For pregnant women seeking abortions, Title X-funded clinics will not be permitted to offer women direct referrals for abortion and definitely not to any providers that specialize in abortion care. If a Title X clinic decides to offer non-directive pregnancy options counseling that includes abortion (which will cease to be a requirement), then the only information their patients could potentially receive is a list of providers that offer comprehensive primary health care services and prenatal care. The list may include some providers that also offer abortion services, but it cannot specify which providers offer abortion services, nor are clinic staff permitted to identify the abortion providers.
Imagine going to the doctor and needing time-sensitive follow-up care, but then being handed a list that includes some providers who can treat your condition and others who cannot. Meanwhile, the very specialists who provide the best quality care for the service you need are completely omitted from the list. This is not the standard used in any other medical setting when patients are referred for follow-up services.

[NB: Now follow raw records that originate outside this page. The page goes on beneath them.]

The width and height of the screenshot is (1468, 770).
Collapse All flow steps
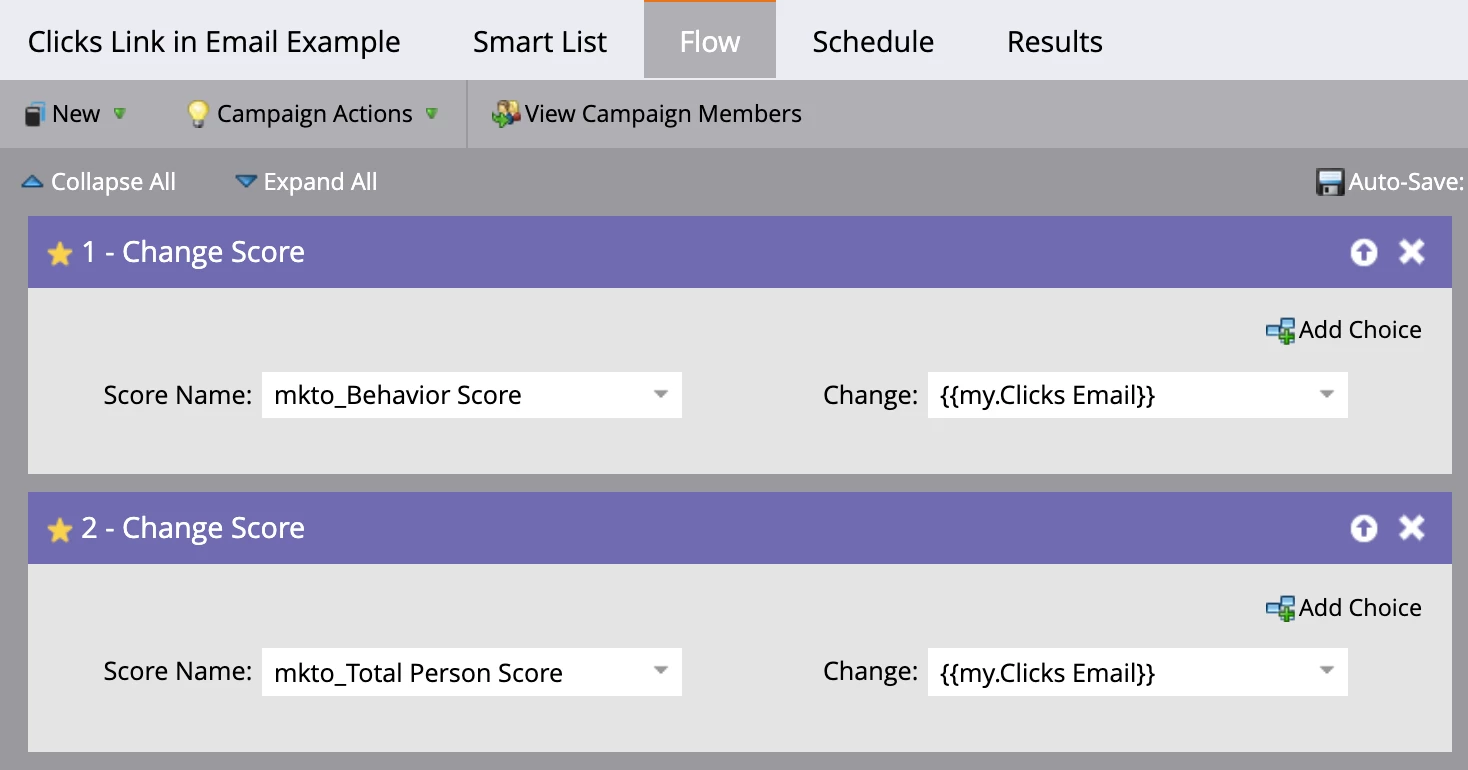(x=99, y=182)
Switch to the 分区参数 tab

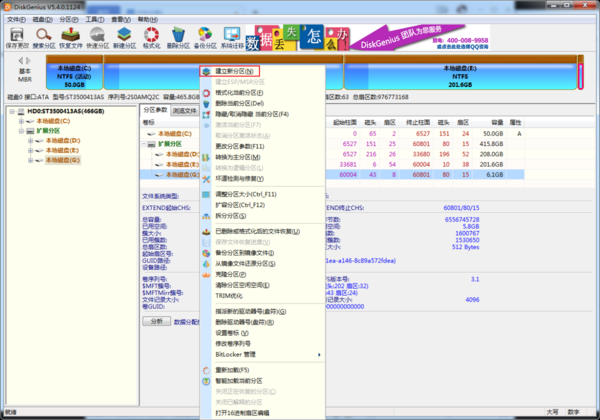tap(156, 110)
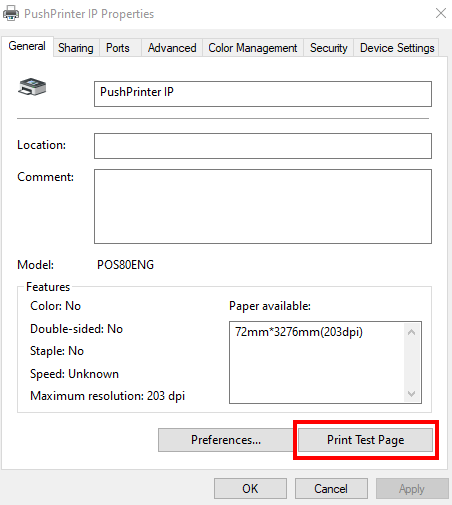Click the scroll up arrow in the paper list
This screenshot has width=452, height=505.
pos(411,332)
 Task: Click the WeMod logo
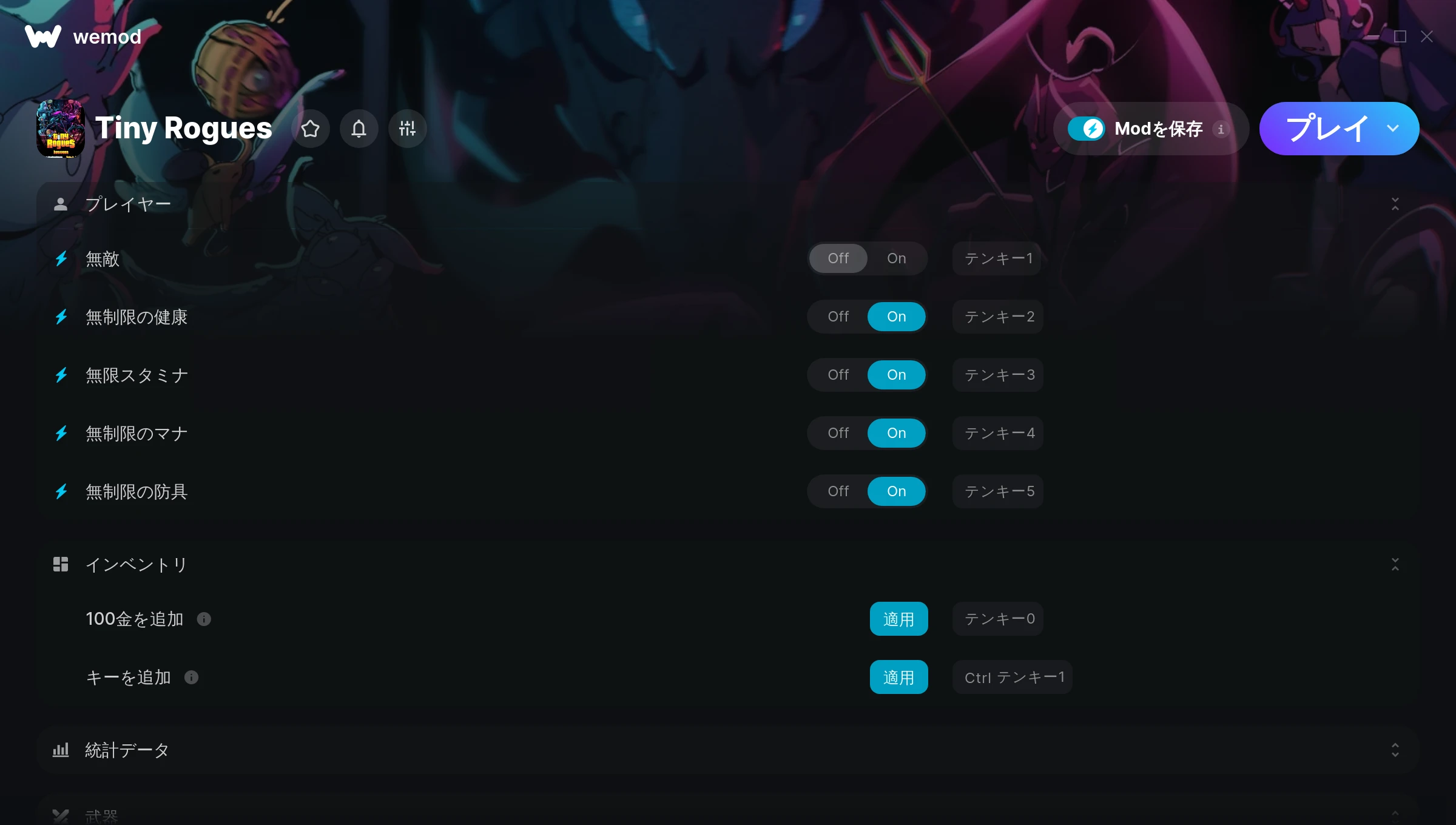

3. What’s likely to happen to the clinics that currently receive these funds when these requirements go into effect?
Salganicoff: This is still unclear. The current funding cycle under the prior regulation ends March 31, and new grants are scheduled to begin April 1. Organizations submitted their grant applications in January. But many will no longer qualify for Title X or may withdraw from the program entirely, because the regulations would require them to violate their missions or medical standards of care by withholding information from patients about where to seek the highest quality services.
Several family planning organizations and state attorneys general have already publicly stated their intent to sue to block the implementation of these regulations. When a similar regulation was issued by the Reagan Administration, it was challenged by family planning providers and made it all the way to the Supreme Court. In Rust v. Sullivan, the Supreme Court upheld the Administration’s right to restrict the types of providers that participate in the federal program and ban abortion referrals. The regulation was never fully implemented. President Clinton issued a new regulation soon after he was sworn in. I wouldn’t be surprised to see these cases make their way through the Federal Courts and even end up back at the Supreme Court.